HIST294-23SU1 (C) Summer Jan 2023 start

Recovering Christchurch 1850-2010

15 points

Details:
Start Date: Monday, 9 January 2023
End Date: Sunday, 12 February 2023
Withdrawal Dates
Last Day to withdraw from this course:
  • Without financial penalty (full fee refund): Sunday, 15 January 2023
  • Without academic penalty (including no fee refund): Sunday, 29 January 2023

Description

As a systematically planned new world city on the edge of empire Christchurch has always been a fascinating place to study. Whose stories have formed the city's written collective memory, and what has been left out? Due to the earthquakes from 2010 the city has a unique rupture, or ending point for its colonial past. As Christchurch considers its future, this course critically remembers its history. Significant aspects of the social, cultural, political and economic history of the South Island's largest city will be investigated through a series of lectures and documentary exercises. Students will gain an overall knowledge of the city's urban history, with opportunity to focus on advanced research topics.

Designed especially for summer school, this enthusiastic, interdisciplinary course covers the social, cultural, political, economic and environmental history of the South Island's largest city. It digs up Christchurch's dark gothic past, radical reformers and other buried treasures. It draws upon the latest scholarship on environment, landscape, culture, oral history, urban archaeology and historical geography. Students will gain a comprehensive and wide-ranging knowledge of the city's urban history. Its hands-on, applied approach teaches valuable research and writing skills that will help with all university study. This is a useful course for those interested in gaining practical skills in cultural heritage and potentially working across the public sector from park rangers to politicians, and as teachers, and in museums, libraries and archives.
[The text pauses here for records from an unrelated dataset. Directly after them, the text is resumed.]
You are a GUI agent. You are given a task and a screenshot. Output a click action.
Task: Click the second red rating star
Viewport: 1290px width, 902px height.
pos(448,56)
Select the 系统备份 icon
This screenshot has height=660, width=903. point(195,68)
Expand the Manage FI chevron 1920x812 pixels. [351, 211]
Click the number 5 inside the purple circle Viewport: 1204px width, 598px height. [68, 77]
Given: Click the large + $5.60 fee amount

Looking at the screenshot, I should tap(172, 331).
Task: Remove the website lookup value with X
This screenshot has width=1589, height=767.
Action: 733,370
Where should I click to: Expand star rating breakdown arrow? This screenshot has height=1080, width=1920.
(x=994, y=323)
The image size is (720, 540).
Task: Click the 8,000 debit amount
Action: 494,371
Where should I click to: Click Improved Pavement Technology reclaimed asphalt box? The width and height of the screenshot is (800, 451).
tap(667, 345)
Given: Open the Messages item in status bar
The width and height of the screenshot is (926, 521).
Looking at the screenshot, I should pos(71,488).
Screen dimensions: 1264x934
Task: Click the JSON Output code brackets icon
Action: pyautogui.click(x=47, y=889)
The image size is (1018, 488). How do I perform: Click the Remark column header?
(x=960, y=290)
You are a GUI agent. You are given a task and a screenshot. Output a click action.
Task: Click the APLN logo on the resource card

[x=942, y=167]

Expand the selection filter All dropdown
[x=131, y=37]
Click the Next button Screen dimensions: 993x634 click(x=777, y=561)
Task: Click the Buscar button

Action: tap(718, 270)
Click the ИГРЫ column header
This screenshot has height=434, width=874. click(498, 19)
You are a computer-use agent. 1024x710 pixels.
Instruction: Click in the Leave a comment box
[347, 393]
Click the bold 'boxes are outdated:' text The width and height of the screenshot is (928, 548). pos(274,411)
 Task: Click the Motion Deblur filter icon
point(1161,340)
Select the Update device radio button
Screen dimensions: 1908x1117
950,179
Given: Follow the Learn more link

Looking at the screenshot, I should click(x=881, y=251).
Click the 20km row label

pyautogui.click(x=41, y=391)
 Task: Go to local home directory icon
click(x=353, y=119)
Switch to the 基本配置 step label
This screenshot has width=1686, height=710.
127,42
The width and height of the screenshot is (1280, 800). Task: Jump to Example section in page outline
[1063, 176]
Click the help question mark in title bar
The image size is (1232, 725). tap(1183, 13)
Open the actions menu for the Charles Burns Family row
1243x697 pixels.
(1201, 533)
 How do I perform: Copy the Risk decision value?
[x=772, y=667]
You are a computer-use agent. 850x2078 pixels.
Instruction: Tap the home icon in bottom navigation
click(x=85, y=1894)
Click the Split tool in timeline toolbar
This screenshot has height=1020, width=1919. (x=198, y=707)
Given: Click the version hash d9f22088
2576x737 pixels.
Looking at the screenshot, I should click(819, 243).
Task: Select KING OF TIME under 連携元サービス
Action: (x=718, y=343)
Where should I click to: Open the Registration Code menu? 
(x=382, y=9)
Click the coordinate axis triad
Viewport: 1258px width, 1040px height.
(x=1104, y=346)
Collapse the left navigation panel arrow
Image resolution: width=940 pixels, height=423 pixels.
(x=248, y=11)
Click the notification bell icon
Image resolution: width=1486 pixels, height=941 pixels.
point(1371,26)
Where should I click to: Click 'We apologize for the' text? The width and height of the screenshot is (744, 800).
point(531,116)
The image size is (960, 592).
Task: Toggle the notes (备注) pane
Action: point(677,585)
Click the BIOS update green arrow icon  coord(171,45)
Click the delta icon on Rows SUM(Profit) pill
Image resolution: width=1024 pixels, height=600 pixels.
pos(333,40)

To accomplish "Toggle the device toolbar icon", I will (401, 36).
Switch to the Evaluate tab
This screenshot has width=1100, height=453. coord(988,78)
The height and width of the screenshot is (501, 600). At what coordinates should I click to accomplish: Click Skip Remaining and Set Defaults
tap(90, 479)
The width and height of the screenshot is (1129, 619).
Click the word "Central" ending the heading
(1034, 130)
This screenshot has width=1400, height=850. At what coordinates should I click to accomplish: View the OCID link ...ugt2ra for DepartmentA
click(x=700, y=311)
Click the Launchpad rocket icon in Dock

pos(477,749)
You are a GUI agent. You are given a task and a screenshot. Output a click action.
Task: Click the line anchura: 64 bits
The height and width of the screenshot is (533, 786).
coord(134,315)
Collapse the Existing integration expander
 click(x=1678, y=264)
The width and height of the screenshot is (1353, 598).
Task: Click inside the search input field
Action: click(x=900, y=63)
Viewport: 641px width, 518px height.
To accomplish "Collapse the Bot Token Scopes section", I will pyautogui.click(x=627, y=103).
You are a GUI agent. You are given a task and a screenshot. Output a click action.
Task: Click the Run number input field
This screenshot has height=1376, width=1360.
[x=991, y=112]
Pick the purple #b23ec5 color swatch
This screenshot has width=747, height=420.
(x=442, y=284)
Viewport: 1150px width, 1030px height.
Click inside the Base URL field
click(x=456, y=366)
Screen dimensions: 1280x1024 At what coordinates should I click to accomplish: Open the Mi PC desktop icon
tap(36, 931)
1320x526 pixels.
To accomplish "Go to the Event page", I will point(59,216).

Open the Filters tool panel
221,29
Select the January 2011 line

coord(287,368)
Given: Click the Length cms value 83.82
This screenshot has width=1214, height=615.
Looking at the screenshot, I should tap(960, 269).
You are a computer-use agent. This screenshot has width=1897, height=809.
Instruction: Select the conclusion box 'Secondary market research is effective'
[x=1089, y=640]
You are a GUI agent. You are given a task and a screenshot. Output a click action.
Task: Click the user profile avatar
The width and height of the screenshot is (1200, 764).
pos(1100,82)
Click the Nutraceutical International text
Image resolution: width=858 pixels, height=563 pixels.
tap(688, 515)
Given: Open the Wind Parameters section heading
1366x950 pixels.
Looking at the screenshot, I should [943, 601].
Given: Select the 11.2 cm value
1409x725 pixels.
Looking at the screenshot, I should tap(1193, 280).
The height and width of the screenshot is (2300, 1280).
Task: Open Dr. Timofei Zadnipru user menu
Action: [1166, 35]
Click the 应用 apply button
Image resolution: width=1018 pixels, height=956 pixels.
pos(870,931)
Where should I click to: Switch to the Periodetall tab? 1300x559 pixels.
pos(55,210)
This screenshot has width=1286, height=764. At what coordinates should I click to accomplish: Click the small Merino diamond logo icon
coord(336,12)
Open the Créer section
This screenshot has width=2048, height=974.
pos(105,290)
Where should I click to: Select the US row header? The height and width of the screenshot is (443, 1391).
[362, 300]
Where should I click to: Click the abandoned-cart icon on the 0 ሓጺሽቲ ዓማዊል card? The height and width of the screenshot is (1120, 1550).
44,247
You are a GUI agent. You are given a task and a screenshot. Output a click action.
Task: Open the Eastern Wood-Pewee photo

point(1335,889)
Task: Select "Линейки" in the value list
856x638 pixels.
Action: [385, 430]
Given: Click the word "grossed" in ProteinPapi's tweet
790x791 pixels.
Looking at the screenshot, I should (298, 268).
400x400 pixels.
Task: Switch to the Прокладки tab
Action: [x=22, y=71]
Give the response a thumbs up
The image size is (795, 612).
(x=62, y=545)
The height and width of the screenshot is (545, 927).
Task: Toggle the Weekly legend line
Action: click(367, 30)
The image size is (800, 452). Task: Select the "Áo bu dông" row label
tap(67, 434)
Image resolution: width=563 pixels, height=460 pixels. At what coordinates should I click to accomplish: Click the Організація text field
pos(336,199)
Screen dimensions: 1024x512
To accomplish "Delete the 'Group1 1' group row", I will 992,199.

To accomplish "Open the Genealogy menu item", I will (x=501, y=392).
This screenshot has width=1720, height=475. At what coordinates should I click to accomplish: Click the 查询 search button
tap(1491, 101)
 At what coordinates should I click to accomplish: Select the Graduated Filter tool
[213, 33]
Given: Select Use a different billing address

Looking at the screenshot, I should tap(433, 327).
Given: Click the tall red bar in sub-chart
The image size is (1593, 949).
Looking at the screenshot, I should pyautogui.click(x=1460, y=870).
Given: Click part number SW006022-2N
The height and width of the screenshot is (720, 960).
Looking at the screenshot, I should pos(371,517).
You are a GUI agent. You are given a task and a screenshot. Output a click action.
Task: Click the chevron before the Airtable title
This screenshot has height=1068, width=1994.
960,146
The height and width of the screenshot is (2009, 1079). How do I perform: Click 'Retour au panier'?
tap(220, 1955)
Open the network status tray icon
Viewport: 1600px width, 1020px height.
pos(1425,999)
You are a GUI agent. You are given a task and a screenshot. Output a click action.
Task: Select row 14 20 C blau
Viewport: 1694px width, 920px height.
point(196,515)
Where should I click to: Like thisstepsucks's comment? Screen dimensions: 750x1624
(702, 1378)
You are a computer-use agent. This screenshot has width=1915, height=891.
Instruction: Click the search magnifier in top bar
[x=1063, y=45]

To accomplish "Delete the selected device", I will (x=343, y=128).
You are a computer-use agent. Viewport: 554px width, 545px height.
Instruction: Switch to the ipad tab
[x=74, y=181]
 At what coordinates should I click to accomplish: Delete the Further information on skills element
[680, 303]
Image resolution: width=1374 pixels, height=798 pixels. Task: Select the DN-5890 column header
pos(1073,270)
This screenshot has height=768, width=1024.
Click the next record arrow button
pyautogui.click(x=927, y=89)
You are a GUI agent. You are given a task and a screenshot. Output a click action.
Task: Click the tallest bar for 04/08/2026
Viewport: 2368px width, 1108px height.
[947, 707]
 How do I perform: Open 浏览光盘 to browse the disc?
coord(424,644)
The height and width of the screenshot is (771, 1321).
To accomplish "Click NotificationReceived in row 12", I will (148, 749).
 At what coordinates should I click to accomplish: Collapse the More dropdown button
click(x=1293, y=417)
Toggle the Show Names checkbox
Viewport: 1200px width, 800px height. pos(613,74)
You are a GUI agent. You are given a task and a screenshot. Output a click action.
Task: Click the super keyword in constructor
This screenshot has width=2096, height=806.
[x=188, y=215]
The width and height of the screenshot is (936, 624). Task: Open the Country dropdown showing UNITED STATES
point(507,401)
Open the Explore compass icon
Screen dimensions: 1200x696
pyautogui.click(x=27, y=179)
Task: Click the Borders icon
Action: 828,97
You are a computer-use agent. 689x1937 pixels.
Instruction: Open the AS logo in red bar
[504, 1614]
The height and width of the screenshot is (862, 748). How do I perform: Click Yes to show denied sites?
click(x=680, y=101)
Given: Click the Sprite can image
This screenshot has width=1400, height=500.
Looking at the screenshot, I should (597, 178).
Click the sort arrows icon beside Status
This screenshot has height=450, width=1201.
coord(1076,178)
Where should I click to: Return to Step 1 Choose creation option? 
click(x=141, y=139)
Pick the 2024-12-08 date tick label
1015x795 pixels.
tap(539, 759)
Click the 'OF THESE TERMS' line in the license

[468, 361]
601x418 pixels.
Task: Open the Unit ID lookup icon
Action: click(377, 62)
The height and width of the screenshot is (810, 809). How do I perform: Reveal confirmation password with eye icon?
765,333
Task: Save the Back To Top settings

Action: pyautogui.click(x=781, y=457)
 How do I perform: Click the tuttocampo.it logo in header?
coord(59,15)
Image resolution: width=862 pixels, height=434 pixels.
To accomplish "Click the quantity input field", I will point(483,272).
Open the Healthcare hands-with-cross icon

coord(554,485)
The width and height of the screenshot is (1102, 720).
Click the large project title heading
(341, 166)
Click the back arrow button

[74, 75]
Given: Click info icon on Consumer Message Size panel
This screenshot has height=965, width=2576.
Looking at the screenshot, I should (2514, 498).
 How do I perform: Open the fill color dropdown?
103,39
Experienced leading urban archaeologist Dr Katharine Watson will be along teaching. Timetabled for two, three-hour sessions a week, students can really get immersed in the topic for each session. Rather than being traditional lectures, each session involves a topic briefing, a primary source exercise and a secondary reading. Assessment is through primary sources exercises and an end of course open-book test.

Prerequisites

Any 15 points at 100 level in HIST or CLAS120, or
any 60 points at 100 level from the Schedule V of the BA.

Restrictions

Course Coordinator

Katie Pickles

Indicative Fees

Domestic fee $821.00

International fee $3,750.00

* All fees are inclusive of NZ GST or any equivalent overseas tax, and do not include any programme level discount or additional course-related expenses.

Minimum enrolments

This course will not be offered if fewer than 20 people apply to enrol.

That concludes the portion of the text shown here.